Border Security and the Southwest Border: Background, Legislation, and Issues [September 28, 2005]   [open pdf - 317KB]

From the Document: "Border security has emerged as an area of public concern, particularly after the September 11, 2001 terrorist attacks. Although recent public concerns pertaining to border security may be attributed to the threat of potential terrorists coming into the country, past concerns that centered around drug and human smuggling and the illegal entry of migrants remain important issues. As Congress passes legislation to enhance border security (e.g., P.L. 109-13) and the Administration puts into place procedures to tighten border enforcement, concerns over terrorists exploiting the porous southwest border continue to grow.
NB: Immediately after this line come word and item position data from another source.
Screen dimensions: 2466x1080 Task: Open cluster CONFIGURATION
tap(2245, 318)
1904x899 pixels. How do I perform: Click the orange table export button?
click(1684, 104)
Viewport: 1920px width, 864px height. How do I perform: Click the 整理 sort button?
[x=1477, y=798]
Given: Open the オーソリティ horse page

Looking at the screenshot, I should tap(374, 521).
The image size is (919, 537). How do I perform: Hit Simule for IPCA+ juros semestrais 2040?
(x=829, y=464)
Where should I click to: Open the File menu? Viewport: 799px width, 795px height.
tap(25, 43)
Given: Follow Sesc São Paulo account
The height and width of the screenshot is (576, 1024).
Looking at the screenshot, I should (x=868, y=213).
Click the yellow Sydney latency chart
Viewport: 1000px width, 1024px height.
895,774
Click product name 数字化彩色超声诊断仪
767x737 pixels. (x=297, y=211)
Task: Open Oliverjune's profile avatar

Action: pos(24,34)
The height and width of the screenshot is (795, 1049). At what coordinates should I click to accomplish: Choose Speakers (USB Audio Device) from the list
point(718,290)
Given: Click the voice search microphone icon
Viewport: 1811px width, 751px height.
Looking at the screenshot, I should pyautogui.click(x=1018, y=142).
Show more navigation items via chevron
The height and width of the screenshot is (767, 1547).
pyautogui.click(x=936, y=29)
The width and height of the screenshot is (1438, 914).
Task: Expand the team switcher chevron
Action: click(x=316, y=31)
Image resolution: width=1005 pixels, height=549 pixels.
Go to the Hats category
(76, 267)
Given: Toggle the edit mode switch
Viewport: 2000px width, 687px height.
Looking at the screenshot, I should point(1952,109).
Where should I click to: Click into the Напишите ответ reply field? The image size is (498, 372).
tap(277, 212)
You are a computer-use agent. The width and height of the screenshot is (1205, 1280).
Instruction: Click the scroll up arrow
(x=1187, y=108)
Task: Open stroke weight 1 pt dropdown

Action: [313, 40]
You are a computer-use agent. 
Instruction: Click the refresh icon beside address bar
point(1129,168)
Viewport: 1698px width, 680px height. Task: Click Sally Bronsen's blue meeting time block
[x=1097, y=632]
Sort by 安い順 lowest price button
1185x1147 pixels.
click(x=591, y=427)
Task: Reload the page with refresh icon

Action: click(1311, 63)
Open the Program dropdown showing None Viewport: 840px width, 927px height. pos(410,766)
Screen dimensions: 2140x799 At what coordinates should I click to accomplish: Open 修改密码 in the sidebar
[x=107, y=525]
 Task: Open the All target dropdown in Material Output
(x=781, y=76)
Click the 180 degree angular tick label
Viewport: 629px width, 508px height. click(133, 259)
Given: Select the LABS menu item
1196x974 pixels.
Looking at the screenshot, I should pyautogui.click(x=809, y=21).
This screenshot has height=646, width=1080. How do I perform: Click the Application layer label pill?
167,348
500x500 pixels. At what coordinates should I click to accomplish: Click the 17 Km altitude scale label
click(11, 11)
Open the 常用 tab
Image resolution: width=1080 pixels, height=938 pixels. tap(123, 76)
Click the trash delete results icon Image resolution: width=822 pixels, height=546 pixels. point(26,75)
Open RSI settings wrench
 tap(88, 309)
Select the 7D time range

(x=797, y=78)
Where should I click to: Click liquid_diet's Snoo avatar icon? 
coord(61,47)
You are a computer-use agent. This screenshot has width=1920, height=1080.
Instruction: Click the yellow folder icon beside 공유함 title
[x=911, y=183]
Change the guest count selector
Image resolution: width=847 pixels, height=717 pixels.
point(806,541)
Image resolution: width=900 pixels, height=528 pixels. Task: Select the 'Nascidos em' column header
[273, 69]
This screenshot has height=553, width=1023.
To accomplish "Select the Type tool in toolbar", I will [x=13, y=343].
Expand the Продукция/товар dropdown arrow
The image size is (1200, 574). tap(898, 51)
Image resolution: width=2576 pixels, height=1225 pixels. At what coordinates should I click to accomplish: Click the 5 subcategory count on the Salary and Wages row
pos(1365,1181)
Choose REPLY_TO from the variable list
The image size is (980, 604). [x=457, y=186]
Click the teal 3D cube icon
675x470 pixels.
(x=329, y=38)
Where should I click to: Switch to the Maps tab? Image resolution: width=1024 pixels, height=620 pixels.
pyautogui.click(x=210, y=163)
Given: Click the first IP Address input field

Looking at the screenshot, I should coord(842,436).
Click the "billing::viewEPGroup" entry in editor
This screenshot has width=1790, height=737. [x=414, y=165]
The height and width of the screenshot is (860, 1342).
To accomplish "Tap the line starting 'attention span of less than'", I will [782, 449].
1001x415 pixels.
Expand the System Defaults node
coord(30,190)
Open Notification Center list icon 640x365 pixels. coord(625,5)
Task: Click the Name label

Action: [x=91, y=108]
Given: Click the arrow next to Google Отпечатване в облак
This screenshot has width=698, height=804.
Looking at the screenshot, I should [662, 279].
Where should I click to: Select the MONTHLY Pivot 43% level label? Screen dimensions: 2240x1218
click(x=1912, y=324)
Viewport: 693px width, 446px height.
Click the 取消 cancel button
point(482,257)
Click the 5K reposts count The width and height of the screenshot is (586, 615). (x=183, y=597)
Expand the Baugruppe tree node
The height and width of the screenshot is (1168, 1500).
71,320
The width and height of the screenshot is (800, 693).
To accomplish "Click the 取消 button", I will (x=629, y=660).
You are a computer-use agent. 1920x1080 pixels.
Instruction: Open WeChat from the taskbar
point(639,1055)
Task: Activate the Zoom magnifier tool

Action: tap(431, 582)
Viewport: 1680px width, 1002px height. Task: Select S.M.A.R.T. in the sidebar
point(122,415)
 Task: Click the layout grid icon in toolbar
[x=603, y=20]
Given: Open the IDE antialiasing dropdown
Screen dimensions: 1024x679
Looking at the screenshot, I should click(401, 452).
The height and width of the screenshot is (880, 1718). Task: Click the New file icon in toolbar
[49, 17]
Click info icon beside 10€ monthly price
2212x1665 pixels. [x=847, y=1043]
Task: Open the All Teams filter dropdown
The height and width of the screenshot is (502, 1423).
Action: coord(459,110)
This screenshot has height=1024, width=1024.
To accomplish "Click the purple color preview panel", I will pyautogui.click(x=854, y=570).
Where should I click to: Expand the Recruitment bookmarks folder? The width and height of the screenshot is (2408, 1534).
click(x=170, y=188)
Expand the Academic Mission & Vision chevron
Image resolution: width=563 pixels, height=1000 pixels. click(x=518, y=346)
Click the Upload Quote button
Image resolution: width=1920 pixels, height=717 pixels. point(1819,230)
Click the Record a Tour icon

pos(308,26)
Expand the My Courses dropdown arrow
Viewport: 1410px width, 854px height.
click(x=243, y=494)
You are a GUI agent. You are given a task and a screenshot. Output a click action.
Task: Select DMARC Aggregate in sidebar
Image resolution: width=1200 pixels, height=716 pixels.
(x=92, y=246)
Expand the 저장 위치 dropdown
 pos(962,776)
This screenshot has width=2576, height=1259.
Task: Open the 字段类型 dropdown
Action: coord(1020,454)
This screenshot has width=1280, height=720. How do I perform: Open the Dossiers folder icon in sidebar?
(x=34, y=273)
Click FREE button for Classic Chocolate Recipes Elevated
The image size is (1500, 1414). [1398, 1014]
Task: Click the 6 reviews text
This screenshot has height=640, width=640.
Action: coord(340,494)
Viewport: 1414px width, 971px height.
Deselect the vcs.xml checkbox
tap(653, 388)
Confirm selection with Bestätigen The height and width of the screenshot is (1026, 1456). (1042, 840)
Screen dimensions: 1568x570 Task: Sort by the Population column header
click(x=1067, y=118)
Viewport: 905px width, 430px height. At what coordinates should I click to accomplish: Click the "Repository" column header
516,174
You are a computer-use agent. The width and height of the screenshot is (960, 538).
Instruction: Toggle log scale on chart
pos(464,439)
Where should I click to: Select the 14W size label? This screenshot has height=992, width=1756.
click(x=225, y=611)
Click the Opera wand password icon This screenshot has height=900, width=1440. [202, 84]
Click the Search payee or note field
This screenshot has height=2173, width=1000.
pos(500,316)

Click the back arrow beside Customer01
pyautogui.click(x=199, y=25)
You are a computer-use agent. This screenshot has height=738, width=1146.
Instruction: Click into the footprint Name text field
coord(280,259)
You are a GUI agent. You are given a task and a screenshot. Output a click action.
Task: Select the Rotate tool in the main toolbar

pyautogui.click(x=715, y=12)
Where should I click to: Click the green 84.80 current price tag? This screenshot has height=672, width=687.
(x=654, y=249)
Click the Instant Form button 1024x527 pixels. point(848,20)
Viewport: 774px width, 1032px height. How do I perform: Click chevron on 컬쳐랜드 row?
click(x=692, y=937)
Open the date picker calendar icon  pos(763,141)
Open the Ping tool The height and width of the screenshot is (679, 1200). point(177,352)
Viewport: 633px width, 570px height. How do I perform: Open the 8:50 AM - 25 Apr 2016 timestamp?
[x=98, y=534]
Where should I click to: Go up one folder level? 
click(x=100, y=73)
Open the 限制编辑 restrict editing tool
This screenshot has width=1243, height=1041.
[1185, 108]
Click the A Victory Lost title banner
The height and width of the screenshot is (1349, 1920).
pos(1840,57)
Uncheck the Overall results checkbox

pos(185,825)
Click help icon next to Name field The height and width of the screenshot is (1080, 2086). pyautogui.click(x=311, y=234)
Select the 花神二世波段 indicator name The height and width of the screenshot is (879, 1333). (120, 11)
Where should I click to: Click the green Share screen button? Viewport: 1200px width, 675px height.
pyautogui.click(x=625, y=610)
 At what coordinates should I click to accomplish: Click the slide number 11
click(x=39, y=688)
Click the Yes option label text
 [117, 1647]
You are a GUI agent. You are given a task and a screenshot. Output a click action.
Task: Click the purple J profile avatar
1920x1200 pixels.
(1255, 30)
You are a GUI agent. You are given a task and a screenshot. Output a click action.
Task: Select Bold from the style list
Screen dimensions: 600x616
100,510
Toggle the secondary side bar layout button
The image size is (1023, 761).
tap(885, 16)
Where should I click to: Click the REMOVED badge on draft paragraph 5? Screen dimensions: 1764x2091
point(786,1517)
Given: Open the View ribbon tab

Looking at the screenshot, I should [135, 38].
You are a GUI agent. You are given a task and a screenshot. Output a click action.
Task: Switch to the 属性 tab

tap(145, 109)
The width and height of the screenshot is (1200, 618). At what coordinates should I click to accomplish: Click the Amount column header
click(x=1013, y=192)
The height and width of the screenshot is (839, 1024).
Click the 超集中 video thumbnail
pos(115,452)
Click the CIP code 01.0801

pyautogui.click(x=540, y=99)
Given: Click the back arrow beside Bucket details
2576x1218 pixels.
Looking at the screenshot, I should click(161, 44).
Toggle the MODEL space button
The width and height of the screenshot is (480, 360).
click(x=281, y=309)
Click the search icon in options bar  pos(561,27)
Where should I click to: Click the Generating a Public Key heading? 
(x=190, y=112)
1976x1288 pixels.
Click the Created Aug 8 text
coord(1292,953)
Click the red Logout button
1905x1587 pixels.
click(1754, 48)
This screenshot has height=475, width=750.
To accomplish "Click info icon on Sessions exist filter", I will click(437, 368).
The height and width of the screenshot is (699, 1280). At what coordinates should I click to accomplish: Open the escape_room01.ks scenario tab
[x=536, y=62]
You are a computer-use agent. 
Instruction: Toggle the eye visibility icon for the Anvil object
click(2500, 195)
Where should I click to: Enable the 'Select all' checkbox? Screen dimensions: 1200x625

The U.S. border with Mexico is some 2,000 miles long, with more than 800,000 people arriving from Mexico daily and more than 4 million commercial crossings annually. The United States and Mexico are linked together in various ways, including through trade, investment, migration, tourism, environment, and familial relationships. Mexico is the second most important trading partner of the United States and this trade is critical to many U.S. industries and border communities. In an effort to facilitate the legitimate flow of travel and trade, the governments of the United States and Mexico signed the U.S.-Mexico Border Partnership agreement. The agreement was accompanied by a 22-point action plan that included several immigration and customs-related border security items."